• [Extract provided]
━━━━
When optimising our potential, having the courage to delve deep into our behaviours is an important past-time. Yet where do we start? As I reflect back, although I don’t think I realised it at the time, I had a really unhealthy obsession for certainty, especially when making decisions. Today, free of that obsession, I can see how it kept me trapped in my cycle of insecurity and fear. I feel passionate about helping us find freedom from our need for certainty and thereby optimising our potential. In this blog I explore why we have a strong reliance on certainty and what we can do to reduce our need for it.

Doubt is not a pleasant condition, but certainty is absurd.

Voltaire, French Writer

Optimising our Potential – let’s first understand Certainty

As human beings, our behaviours and the decisions we make, are driven by a set of 6 basic needs; certainty being one of them. It keeps us safe and secure. In today’s modern world of pressure, chaos and stress, we have a strong desire to create an environment of positive assurance that abates our fear of failure, loss and inadequacy.

I remember back to my insecure days and my need for certainty; that is achieving an outcome that would be known, unshakeable and rock-solid. The fear of a decision or an event being anything short of certain would fill me with terror. Why is that and what is certainty anyway?

Certainty’s definition is, ‘The quality of something being reliably true.’ This gives us two factors to understand. One is reliability and the other is truth. We develop a need for certainty from a young age which we are not in control off, and our unconscious search for reliability and truth ensures that we either avoid pain or move towards pleasure.

In a world where a uncertainty often rules, we tread upon a foundation that shakes with doubt, fear of the unknown and ambiguity. Yet each step we take, we yearn for surety that our feet will remain on solid ground and that we will not fall. Yet in reality how much of life is reliable and true? How much stress do we create for ourselves formulating certainty, when in a heartbeat, that truth and reliability could crumble in the chaos that governs the world?
━━━━
• [Records shown]
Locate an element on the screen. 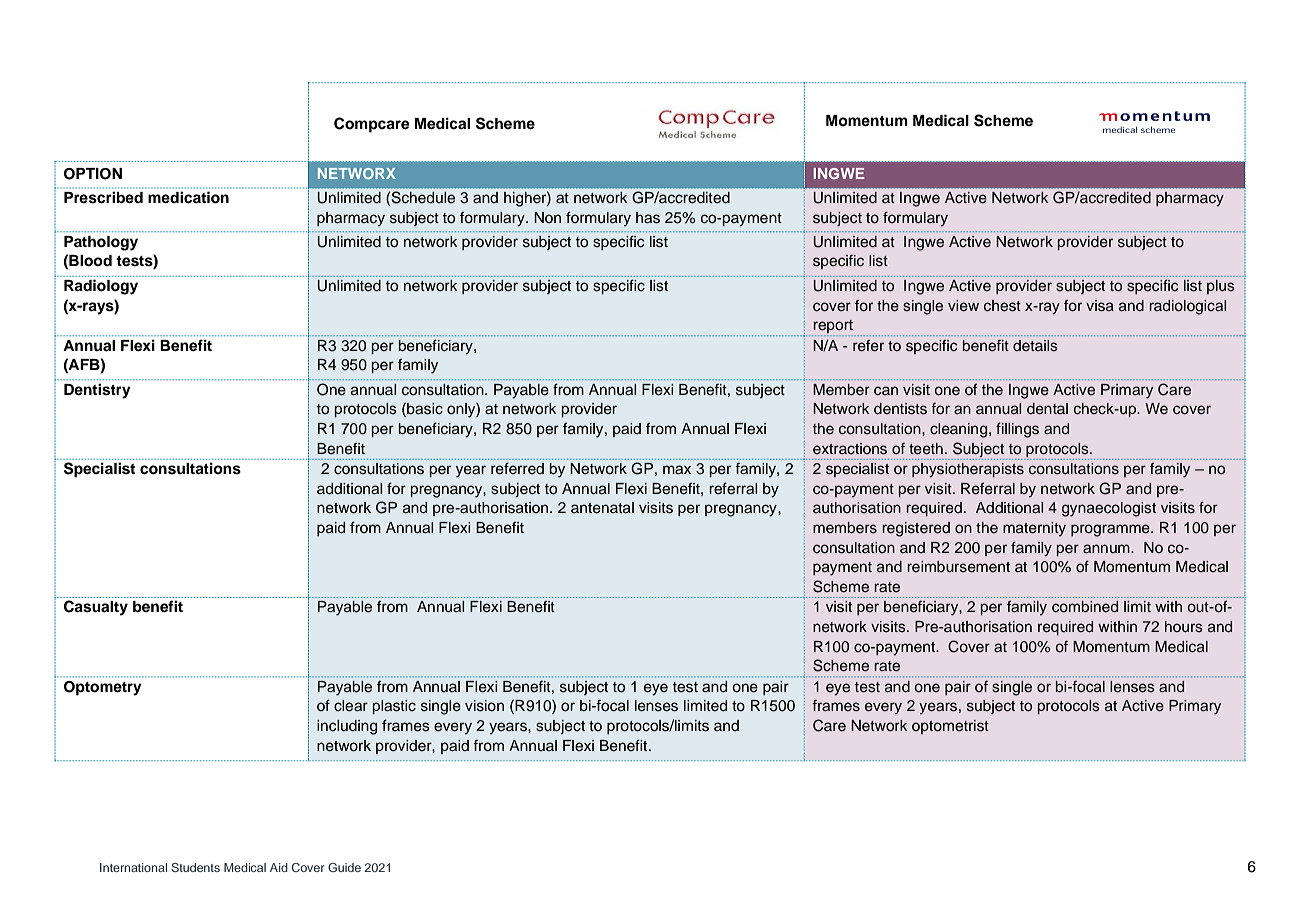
━━━━
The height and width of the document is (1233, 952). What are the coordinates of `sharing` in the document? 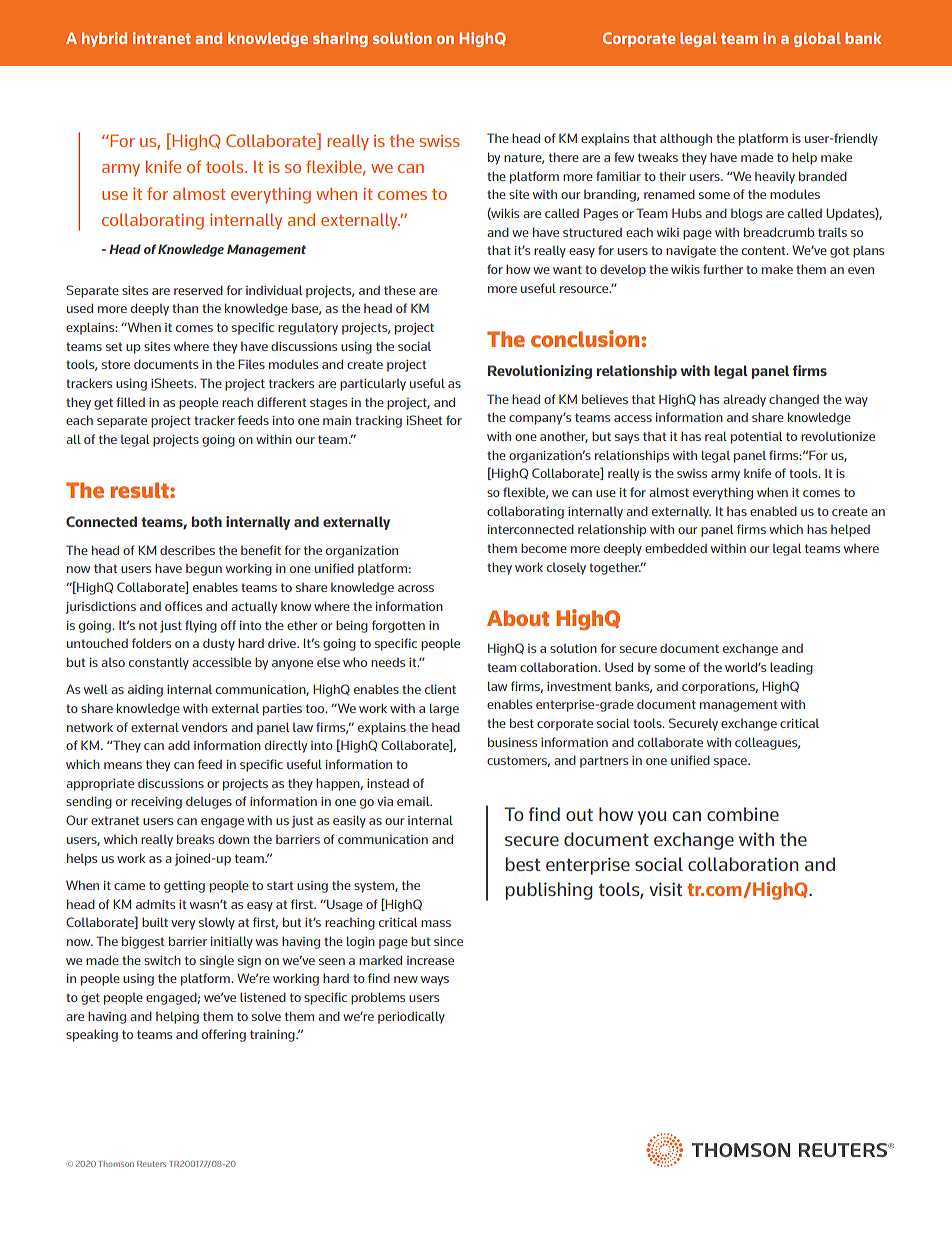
━━━━
• [Work to complete] The text on certainty says that people want an environment of positive assurance that abates certain fears. List the things feared, as that text names them.

• [Answer in full]
- failure
- loss
- inadequacy